En esta semana que ha durado más o menos 10 días, en donde he dado hasta lo que no tengo y mi tratamiento para lograr un colon menos deplorable se ha ido irónicamente a “la mierda”; me ha hecho dar cuenta de una cosa relevante y otras dos irrelevantes pero ciertas.
La primera, es que aun resisto los famosos trasnoches previos a la entrega de un proyecto sin perder mi correcta cordura de cabra y que el café, en cierta medida aun ayuda a enfocar el mínimo de energía que queda para finiquitar cualquier tarea (puede ir desde terminar un resumen ejecutivo, sonarse los mocos, hasta prepararse un té a media luz sin saber el paradero del endulzante).

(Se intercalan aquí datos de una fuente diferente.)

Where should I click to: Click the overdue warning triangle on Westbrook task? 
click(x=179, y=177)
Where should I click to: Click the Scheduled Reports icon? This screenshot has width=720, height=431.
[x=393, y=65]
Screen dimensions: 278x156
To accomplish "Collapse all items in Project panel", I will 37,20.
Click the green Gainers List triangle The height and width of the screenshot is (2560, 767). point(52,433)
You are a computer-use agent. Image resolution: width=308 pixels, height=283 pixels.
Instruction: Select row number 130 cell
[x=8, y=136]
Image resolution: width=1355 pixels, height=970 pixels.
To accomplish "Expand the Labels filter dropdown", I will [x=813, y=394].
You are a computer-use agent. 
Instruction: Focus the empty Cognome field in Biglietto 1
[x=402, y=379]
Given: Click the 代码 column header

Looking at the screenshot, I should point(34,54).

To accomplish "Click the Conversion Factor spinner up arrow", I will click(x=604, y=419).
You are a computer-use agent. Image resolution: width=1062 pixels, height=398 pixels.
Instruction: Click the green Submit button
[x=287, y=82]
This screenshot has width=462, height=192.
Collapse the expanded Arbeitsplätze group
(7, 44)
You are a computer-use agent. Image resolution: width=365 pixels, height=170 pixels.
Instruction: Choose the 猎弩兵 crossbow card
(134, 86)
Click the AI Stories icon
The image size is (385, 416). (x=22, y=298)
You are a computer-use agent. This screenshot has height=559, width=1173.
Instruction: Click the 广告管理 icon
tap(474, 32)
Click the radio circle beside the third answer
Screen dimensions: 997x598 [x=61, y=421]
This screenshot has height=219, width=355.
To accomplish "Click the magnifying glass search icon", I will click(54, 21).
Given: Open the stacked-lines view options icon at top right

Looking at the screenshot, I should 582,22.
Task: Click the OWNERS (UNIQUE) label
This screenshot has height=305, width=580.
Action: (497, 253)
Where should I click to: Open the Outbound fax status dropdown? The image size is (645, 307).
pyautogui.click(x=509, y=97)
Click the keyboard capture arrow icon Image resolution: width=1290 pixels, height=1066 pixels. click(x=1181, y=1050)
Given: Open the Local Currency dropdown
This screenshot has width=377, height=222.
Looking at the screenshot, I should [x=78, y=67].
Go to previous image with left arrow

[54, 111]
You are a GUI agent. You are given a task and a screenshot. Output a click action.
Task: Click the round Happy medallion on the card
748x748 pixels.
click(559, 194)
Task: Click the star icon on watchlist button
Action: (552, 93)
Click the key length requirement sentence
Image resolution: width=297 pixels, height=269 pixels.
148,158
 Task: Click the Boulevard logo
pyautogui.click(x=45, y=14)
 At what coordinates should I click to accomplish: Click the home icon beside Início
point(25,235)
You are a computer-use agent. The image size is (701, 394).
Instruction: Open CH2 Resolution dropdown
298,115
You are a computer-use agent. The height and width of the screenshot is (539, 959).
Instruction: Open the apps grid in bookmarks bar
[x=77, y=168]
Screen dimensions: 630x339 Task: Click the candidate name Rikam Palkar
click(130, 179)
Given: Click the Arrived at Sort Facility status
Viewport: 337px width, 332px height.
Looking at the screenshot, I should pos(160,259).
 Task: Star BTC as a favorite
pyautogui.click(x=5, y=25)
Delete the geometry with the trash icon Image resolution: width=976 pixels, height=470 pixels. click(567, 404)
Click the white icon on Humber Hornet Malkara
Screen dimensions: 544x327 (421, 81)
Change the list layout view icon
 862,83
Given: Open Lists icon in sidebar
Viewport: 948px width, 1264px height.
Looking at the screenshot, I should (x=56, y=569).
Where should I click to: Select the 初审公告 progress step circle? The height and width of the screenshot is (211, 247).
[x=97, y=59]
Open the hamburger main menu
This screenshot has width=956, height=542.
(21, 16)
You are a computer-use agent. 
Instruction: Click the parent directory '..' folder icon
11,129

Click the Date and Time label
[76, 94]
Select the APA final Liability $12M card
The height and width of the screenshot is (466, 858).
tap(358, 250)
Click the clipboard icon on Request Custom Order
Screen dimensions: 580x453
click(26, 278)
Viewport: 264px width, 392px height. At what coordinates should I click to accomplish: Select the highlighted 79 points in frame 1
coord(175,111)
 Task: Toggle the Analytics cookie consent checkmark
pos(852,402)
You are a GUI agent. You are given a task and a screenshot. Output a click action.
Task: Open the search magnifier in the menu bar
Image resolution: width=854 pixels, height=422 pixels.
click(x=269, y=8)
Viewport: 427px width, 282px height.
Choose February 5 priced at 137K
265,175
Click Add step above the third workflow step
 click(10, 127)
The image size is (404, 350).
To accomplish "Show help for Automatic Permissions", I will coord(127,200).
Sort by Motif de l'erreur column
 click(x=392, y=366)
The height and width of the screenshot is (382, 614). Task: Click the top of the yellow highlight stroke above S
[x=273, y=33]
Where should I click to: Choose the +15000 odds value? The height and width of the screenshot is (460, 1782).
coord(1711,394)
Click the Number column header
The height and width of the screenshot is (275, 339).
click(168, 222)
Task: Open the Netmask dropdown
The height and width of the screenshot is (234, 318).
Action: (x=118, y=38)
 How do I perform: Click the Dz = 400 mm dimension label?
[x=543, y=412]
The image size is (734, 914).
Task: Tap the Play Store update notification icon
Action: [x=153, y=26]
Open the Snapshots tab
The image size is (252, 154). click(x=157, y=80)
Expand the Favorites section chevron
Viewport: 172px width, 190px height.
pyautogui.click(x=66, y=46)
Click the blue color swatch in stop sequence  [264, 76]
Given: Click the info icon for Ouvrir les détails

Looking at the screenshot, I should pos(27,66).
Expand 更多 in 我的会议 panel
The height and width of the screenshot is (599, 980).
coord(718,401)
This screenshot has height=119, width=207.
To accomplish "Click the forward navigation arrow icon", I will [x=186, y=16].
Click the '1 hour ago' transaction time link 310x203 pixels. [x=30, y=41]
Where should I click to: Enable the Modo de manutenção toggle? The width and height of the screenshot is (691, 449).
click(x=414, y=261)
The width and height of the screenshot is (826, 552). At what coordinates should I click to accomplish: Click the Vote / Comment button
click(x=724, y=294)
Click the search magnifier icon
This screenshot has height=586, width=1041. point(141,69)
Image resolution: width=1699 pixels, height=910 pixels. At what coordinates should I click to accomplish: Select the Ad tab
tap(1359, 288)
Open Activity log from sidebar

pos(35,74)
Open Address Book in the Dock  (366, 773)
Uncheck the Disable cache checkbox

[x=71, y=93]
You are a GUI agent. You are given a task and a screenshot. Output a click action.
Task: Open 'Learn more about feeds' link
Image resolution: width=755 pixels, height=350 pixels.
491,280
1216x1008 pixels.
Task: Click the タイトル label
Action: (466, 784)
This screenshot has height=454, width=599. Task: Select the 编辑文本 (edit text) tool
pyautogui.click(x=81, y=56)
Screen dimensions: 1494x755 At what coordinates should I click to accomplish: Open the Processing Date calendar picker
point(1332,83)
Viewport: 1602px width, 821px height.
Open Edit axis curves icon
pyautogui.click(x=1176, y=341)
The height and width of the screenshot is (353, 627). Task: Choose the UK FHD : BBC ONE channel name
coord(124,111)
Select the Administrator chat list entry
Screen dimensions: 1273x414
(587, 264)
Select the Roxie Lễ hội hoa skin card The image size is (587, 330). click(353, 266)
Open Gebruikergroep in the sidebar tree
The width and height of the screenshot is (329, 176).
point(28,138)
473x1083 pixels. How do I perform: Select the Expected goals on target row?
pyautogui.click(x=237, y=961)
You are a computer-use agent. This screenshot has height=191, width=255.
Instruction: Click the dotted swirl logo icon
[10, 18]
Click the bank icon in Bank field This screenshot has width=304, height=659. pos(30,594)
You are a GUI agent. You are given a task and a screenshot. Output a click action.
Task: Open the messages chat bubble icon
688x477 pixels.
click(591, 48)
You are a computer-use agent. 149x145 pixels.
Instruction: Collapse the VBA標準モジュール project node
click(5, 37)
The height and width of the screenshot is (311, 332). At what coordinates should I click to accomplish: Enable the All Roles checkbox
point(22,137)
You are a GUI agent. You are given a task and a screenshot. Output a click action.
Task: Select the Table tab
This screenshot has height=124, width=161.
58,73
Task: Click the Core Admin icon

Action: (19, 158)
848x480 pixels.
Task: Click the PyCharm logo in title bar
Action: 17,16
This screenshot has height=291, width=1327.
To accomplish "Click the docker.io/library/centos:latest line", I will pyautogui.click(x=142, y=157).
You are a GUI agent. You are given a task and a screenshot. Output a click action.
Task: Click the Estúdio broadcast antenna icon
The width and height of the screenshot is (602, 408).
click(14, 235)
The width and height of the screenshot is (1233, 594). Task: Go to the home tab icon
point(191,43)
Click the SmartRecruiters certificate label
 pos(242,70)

La segunda, que debo volver al especialista para reiniciar el tratamiento de rejuvenecimiento intestinal, envejecido prematuramente por las altas tensiones, estrés y sufrimientos frente a minúsculos y mayúsculos problemas laborales así como del alma.
Y la tercera y no menos importante, que gastamos más de la mitad de la vida encerrados en cuatro paredes llenas de cables y teclados, haciéndonos ciegos adrede, respirando el aire a veces denso de otros, malgastando nuestras falanges y articulaciones, todo para poder pagar una renta, una crema de maní Calvé o simplemente una felicidad a plazos.
Disculpen si la presente entrada no es de su agrado y se siente sin ningún tipo de edición ni pulimiento, pero la verdad, es que esta misma, está escrita en piloto automático por un simio entrenado.